=== PROVIDED MATERIAL ===
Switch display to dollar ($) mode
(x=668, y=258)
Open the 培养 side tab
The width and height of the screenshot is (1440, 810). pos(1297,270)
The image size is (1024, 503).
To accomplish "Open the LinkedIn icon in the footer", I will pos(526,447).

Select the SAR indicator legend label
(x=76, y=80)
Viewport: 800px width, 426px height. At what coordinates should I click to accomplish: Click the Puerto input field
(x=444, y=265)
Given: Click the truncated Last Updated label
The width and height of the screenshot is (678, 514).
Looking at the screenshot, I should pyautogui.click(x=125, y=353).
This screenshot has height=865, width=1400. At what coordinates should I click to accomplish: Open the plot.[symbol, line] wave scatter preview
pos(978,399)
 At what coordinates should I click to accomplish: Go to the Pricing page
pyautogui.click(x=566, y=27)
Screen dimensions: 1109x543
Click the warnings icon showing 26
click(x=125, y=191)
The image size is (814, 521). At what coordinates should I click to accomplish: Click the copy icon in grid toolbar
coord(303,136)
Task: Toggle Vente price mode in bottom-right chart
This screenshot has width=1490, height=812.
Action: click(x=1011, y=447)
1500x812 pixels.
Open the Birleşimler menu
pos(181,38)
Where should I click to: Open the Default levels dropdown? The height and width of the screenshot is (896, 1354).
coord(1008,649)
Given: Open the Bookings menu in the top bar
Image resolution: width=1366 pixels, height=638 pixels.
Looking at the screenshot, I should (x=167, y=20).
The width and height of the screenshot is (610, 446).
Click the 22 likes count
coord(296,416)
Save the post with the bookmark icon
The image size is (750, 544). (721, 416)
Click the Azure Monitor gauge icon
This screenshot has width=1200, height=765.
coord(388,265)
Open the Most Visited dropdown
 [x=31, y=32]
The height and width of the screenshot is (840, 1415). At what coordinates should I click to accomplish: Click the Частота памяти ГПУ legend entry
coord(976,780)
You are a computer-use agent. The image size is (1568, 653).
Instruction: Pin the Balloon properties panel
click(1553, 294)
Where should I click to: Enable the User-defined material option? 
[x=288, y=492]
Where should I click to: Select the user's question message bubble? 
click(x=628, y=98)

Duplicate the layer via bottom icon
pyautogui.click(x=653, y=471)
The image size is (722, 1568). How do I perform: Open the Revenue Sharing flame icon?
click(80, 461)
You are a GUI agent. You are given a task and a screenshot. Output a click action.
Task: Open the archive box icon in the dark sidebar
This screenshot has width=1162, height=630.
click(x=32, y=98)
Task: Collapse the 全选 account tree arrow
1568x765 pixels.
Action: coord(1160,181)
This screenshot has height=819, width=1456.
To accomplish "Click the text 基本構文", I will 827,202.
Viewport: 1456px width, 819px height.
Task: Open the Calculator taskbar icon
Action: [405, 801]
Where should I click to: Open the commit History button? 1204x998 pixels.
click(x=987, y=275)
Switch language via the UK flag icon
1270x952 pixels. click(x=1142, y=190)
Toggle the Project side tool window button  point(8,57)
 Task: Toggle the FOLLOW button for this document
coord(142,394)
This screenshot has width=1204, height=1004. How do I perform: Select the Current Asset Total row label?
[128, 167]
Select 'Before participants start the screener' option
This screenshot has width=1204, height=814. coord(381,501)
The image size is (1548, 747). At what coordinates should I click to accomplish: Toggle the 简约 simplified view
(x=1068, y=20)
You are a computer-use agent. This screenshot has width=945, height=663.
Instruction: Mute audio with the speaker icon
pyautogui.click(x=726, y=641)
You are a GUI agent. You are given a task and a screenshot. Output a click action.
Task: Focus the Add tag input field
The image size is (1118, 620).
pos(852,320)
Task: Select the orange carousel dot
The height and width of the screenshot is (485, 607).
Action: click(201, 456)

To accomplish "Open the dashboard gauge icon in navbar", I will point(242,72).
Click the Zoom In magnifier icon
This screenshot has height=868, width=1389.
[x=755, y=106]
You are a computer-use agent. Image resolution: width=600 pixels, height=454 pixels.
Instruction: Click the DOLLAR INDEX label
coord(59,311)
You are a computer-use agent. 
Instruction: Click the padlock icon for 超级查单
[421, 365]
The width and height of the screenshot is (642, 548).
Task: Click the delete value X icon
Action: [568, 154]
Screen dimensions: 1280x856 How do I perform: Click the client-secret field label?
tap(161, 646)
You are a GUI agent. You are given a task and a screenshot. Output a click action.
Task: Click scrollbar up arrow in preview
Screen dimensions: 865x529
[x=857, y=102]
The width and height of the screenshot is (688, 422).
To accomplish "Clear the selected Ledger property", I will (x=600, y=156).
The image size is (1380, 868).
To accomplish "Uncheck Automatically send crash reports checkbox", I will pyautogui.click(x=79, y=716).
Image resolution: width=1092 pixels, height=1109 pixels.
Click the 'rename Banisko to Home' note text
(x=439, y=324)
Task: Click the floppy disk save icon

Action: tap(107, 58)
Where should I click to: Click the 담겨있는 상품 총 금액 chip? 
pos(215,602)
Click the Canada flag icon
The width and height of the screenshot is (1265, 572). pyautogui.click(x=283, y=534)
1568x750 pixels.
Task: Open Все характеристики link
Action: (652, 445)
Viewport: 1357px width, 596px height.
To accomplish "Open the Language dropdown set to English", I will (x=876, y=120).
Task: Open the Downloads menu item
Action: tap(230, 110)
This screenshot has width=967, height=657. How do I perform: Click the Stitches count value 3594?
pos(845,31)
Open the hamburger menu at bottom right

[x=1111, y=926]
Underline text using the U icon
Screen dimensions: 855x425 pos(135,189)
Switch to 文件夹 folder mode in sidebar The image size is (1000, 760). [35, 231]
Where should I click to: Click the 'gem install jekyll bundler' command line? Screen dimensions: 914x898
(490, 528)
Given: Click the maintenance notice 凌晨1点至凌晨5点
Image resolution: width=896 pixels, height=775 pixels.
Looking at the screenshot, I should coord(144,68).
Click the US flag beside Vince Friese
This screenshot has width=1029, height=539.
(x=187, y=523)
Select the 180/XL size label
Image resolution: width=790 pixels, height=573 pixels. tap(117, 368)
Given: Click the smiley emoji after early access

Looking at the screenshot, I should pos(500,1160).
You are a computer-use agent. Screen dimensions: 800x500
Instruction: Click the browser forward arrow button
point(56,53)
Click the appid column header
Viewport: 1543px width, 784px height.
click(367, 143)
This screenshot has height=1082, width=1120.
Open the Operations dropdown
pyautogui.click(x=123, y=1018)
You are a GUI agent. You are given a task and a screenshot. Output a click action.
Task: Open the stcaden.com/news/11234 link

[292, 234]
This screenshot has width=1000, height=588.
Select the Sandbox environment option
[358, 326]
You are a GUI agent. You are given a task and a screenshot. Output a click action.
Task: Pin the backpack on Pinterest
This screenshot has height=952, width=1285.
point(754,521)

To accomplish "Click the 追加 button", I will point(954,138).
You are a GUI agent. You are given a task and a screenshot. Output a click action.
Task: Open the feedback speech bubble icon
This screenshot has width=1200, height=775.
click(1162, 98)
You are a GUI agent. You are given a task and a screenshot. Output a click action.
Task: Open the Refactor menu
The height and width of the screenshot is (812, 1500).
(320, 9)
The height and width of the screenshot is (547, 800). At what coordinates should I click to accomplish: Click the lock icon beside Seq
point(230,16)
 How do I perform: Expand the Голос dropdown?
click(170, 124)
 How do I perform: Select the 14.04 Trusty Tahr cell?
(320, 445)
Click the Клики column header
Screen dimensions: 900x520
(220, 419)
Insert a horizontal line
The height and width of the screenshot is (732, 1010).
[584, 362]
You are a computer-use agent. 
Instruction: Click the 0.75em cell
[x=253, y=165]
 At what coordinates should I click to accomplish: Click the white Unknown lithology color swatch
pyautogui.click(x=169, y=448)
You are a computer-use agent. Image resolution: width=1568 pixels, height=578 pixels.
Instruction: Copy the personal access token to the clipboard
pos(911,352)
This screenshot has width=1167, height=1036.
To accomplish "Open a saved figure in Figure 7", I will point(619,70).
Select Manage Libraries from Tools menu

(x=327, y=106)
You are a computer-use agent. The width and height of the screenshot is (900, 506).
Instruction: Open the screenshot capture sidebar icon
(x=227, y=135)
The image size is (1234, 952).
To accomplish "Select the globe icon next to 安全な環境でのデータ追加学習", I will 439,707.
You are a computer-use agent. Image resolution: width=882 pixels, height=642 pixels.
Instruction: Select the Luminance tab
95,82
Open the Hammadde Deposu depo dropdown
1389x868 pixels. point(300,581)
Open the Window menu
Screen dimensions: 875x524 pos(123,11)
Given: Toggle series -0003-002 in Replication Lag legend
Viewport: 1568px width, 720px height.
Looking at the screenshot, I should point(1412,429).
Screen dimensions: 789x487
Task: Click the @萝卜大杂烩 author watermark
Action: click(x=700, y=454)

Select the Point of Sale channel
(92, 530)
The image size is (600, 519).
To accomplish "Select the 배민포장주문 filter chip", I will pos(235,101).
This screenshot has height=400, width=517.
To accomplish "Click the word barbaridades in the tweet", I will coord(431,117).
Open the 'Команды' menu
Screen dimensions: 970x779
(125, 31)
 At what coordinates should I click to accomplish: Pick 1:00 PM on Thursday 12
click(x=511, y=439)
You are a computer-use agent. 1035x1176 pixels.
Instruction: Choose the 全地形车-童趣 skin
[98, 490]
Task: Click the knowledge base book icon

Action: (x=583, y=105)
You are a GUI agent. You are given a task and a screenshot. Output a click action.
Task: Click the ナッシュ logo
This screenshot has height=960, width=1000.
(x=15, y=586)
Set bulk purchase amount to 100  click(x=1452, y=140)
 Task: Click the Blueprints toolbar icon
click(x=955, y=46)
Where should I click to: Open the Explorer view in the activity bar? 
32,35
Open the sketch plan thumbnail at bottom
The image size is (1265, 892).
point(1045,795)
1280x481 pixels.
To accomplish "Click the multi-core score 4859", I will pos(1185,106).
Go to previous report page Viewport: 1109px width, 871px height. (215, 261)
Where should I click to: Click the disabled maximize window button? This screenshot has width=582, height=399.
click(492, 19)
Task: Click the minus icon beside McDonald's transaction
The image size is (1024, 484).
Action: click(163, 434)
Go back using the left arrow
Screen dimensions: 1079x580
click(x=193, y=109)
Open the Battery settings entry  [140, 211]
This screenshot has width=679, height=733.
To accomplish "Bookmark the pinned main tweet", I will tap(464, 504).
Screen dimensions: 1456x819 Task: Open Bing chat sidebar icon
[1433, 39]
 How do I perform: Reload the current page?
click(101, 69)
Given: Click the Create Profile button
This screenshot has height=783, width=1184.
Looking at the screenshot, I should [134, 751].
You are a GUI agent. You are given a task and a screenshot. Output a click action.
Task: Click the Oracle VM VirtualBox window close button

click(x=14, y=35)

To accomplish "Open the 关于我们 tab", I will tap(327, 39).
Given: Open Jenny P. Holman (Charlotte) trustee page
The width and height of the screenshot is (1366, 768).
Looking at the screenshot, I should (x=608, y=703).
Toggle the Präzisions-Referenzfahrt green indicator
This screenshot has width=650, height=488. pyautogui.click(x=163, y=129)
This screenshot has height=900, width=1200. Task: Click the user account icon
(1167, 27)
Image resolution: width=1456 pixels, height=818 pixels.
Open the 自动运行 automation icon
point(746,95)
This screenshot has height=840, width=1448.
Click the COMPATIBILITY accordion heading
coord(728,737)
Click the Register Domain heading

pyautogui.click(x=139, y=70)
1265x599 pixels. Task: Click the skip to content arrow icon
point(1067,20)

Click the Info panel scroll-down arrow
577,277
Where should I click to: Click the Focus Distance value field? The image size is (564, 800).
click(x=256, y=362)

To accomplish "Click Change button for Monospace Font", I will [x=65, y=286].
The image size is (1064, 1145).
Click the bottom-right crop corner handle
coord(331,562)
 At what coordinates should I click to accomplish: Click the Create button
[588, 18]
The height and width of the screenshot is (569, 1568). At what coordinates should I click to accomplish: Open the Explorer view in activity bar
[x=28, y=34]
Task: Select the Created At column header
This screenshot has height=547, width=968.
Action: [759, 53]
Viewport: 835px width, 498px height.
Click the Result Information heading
===
▶ _PROBLEM TO WORK ON_:
Copy out everything from the row containing "Where should I click to: Open the commit" down to the row containing "[x=755, y=106]", substituting "slider" for "carousel" and changing nothing else.

▶ _SOLUTION_:
Where should I click to: Open the commit History button? 1204x998 pixels.
click(x=987, y=275)
Switch language via the UK flag icon
1270x952 pixels. click(x=1142, y=190)
Toggle the Project side tool window button  point(8,57)
 Task: Toggle the FOLLOW button for this document
coord(142,394)
This screenshot has width=1204, height=1004. How do I perform: Select the Current Asset Total row label?
[128, 167]
Select 'Before participants start the screener' option
This screenshot has width=1204, height=814. coord(381,501)
The image size is (1548, 747). At what coordinates should I click to accomplish: Toggle the 简约 simplified view
(x=1068, y=20)
You are a computer-use agent. This screenshot has width=945, height=663.
Instruction: Mute audio with the speaker icon
pyautogui.click(x=726, y=641)
You are a GUI agent. You are given a task and a screenshot. Output a click action.
Task: Focus the Add tag input field
The image size is (1118, 620).
pos(852,320)
Task: Select the orange slider dot
The height and width of the screenshot is (485, 607).
Action: click(201, 456)

To accomplish "Open the dashboard gauge icon in navbar", I will point(242,72).
Click the Zoom In magnifier icon
This screenshot has height=868, width=1389.
[x=755, y=106]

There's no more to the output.